魔眼の少女 -11-
幸い、というか私立横浜家政女子短期大学からそんなに遠くはない……と聞いていたのに駅から結構歩いて日を改めれば良かったと後悔し始める。
大学までの川沿いを歩きながら俺は煙草を吹かして情報を整理する。
私立東総武大学の評判はよくはなかった。
ちなみにそのイベントを指揮するのは瀬能一真という学生らしい。
彼も他と同じく、大学でイベントサークルを立ち上げたという。
元々は、本当にあちこちの大学のサークル同士を繋ぐようなイベントを企画するのを目的とする集団……いや、そういうものが必要なのかどうなのかすら俺には皆目見当も付かないんだが……。

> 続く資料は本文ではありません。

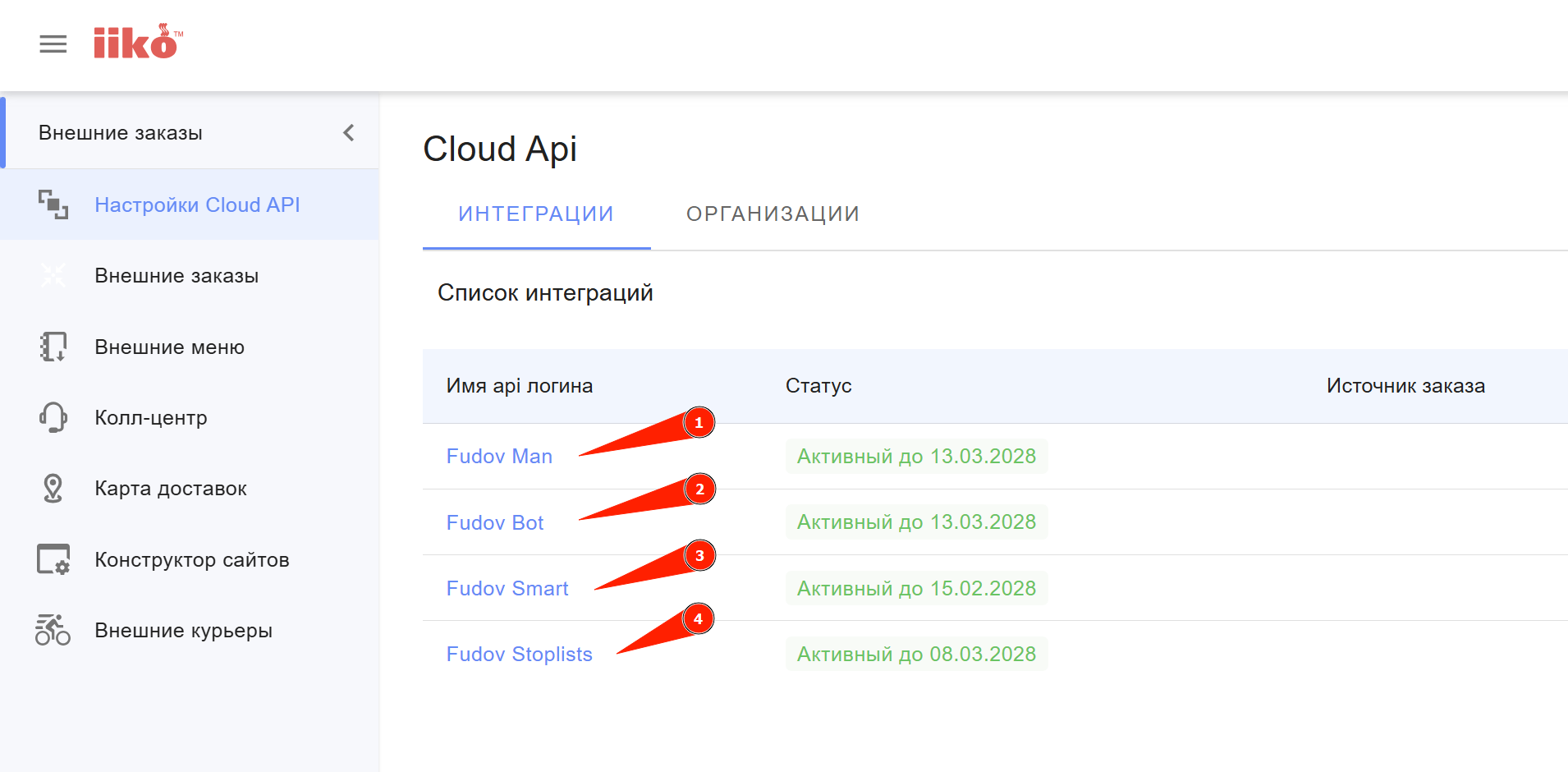Screen dimensions: 1568x772
Task: Click the Имя api логина column header
Action: click(x=520, y=386)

そもそもこのイベントというのがピンと来ないので何人かに聞いて回っている内に詳細がわかってきた。
数年前、とある大学の集会を企画するグループがいくつかの大学のサークルに声をかけ大規模なパーティを企画した。
ディスコと呼ばれるダンスホールを貸し切りにして、バンドだか楽団を呼び、その集会は回を重ねるごと大規模化していき、1度に数百人が参加するようになる。

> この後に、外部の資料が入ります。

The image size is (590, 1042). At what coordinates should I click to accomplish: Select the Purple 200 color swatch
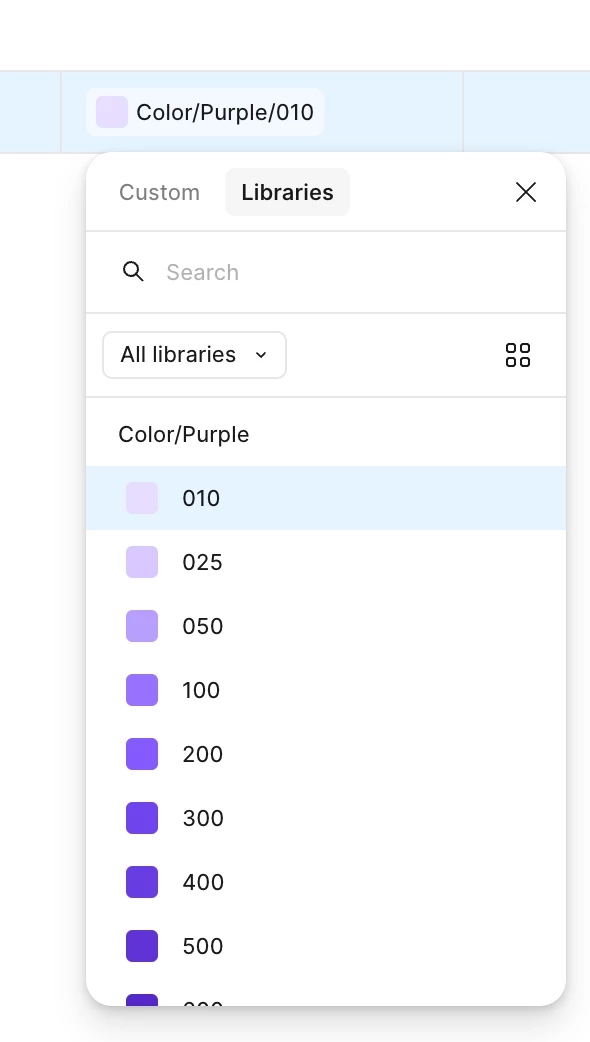pos(142,754)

それだけの規模の集会を運営するグループに、金の匂いを嗅ぎつけた企業がスポンサーとしてつくようになる。
するとさらにその集会が豪華になり、テレビに出ているような有名人を招待したりということが起こる。
するとその噂を聞きつけてさらに人が集まる。
一つのイベサーなる集会組織が成功を収めると、別の大学からも我も我もとそう言った集会を組織する者達が、雨後の竹の子のように出てきた。
そして大小様々な企業も競ってそれに出資するようになり、その競争に拍車をかける。
これだけならなんの問題もない。
大学生たちが青春を謳歌し、その若い力を発奮する場としてそういう集会があるのは、たいした問題ではない。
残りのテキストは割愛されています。